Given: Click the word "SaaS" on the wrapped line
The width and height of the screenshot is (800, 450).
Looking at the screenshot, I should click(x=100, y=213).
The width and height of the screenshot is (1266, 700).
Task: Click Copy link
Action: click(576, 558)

#####

» **PROBLEM STATEMENT**
In the material above, find the line with "The width and height of the screenshot is (800, 450)."; then retype it and every line after it through the last, exactly as written.

» **COMPLETED EXERCISE**
The width and height of the screenshot is (800, 450).
Looking at the screenshot, I should click(x=100, y=213).
The width and height of the screenshot is (1266, 700).
Task: Click Copy link
Action: click(576, 558)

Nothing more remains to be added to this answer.